» TASK PROMPT
Only the text of the records belongs in the answer; the pictures must be dropped.

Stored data

= Beginning of Section =

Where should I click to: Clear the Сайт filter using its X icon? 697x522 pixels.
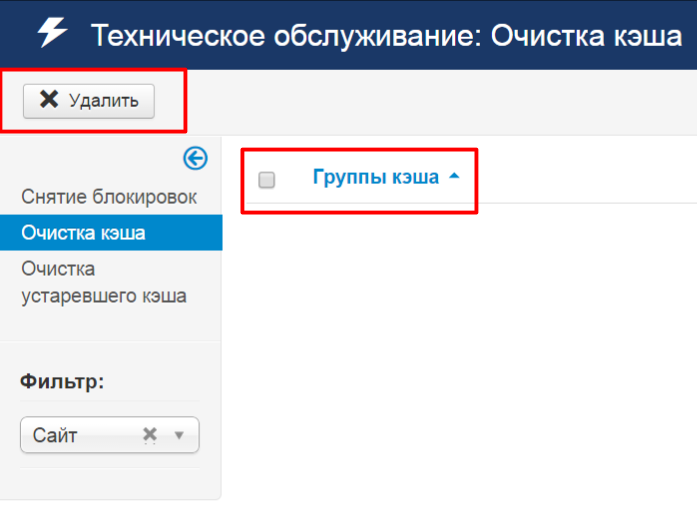150,435
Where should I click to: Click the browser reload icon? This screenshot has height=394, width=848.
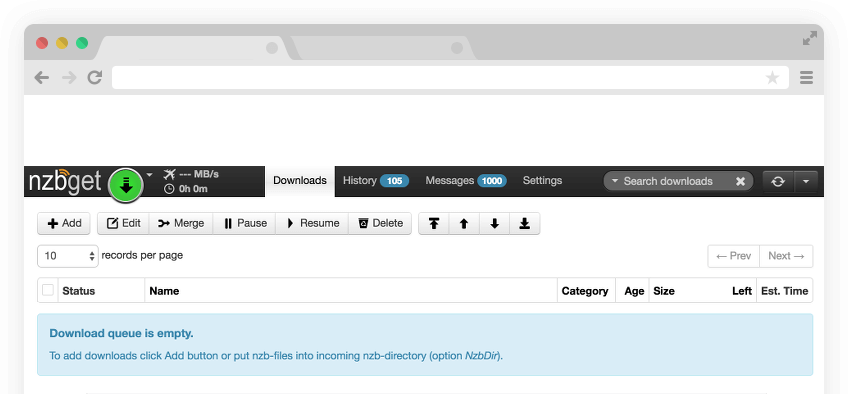(x=95, y=78)
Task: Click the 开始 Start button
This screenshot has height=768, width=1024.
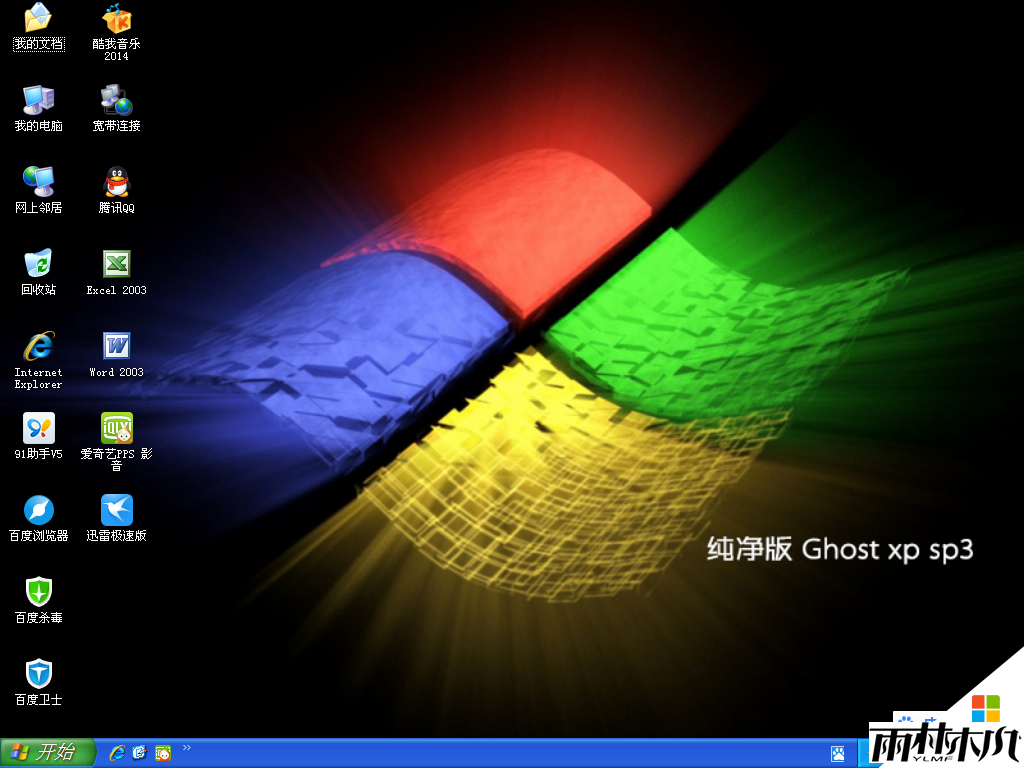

= End of Section =

» RESPONSE TO THE TASK
Where should I click to: Clear the Сайт filter using its X icon? 697x522 pixels.
150,435
Where should I click to: Click the browser reload icon? This screenshot has height=394, width=848.
(x=95, y=78)
Task: Click the 开始 Start button
This screenshot has height=768, width=1024.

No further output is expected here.